[Stored items]
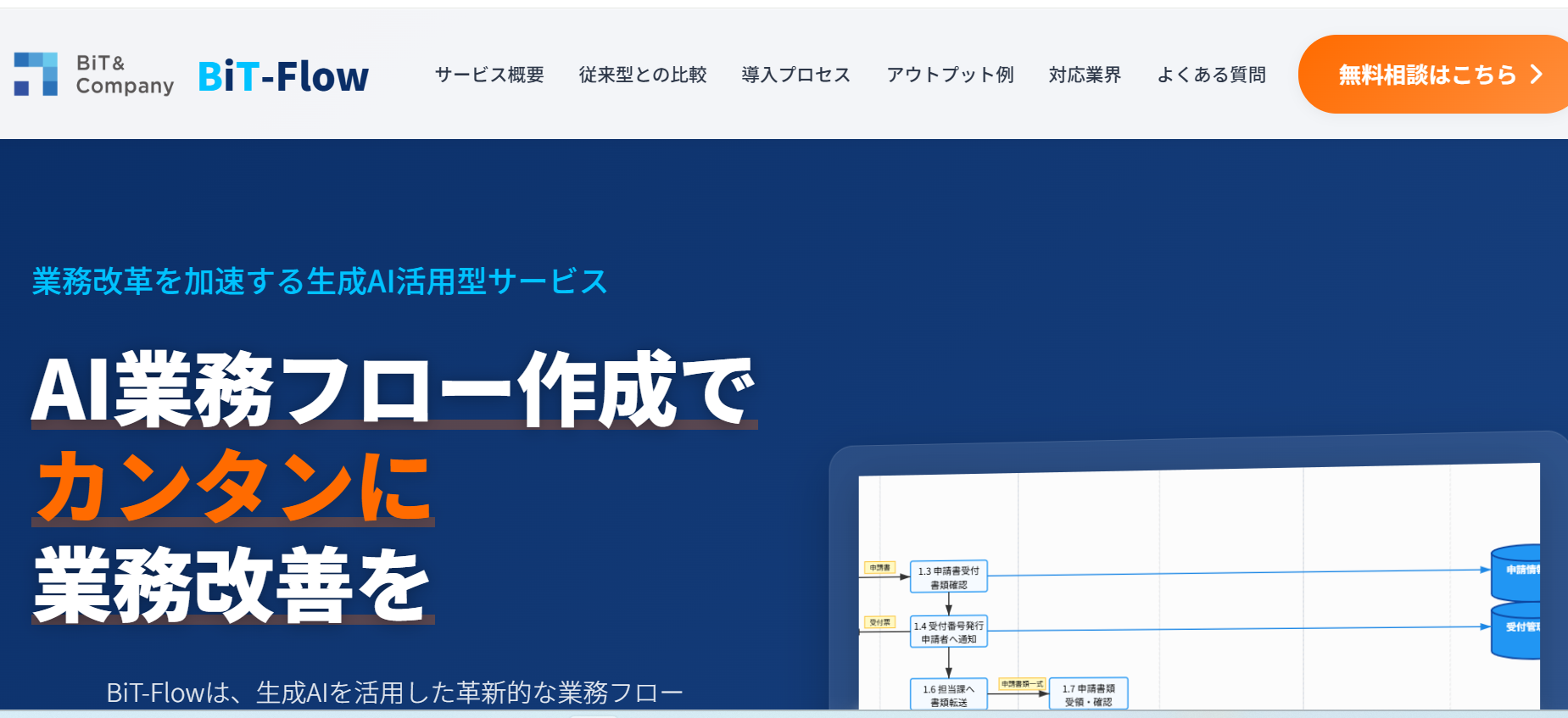
Task: Open the アウトプット例 navigation link
Action: (950, 75)
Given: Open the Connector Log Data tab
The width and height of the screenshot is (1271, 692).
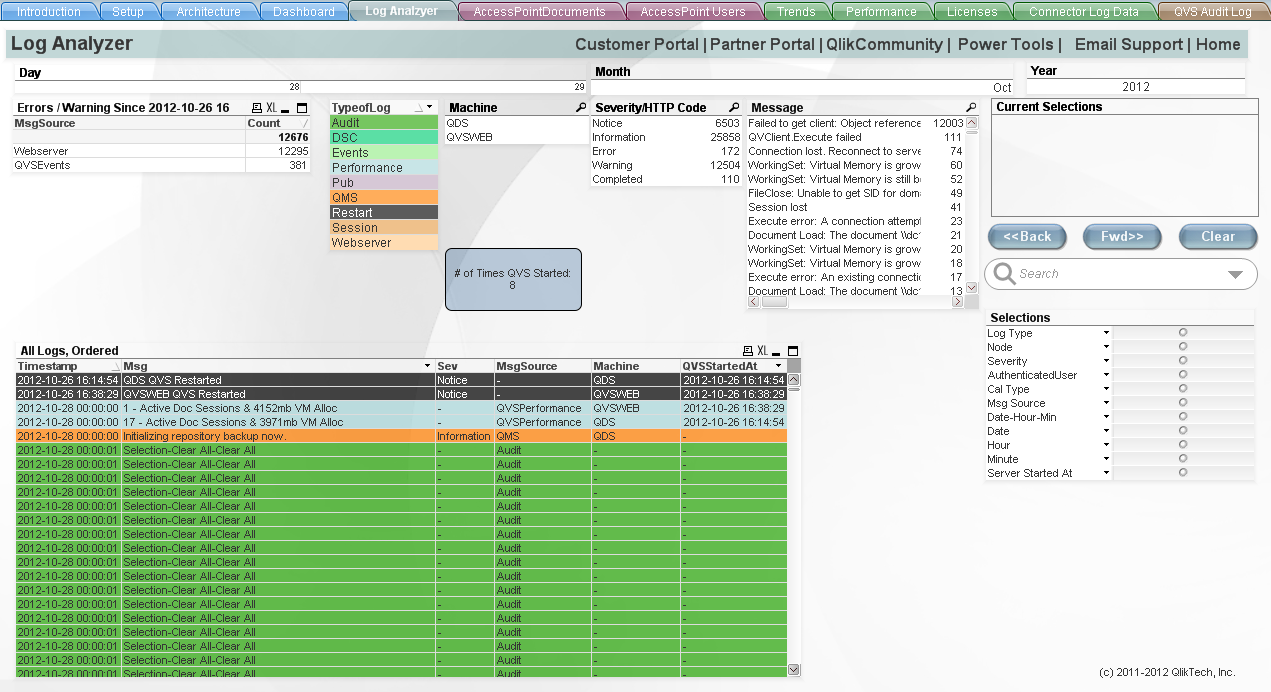Looking at the screenshot, I should point(1084,12).
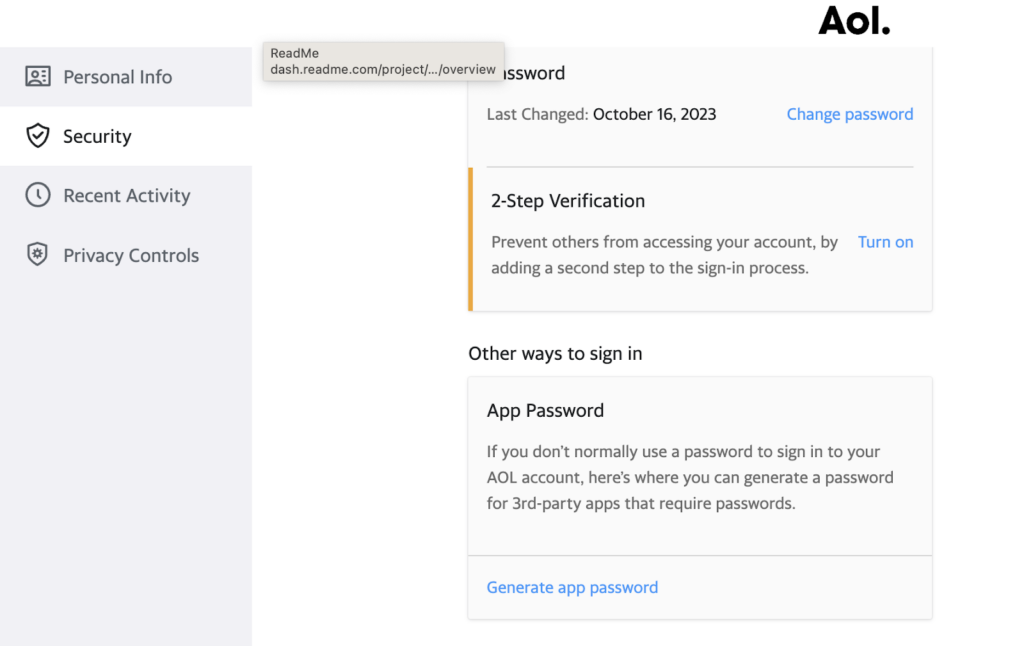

(About this exercise) Leave every picture out and retype exactly the lines of the records above from the one holding "Given: Open the Connector Log Data tab" through the last, both ends included and nothing besides.

(Output)
Given: Open the Connector Log Data tab
The width and height of the screenshot is (1271, 692).
Looking at the screenshot, I should point(1084,12).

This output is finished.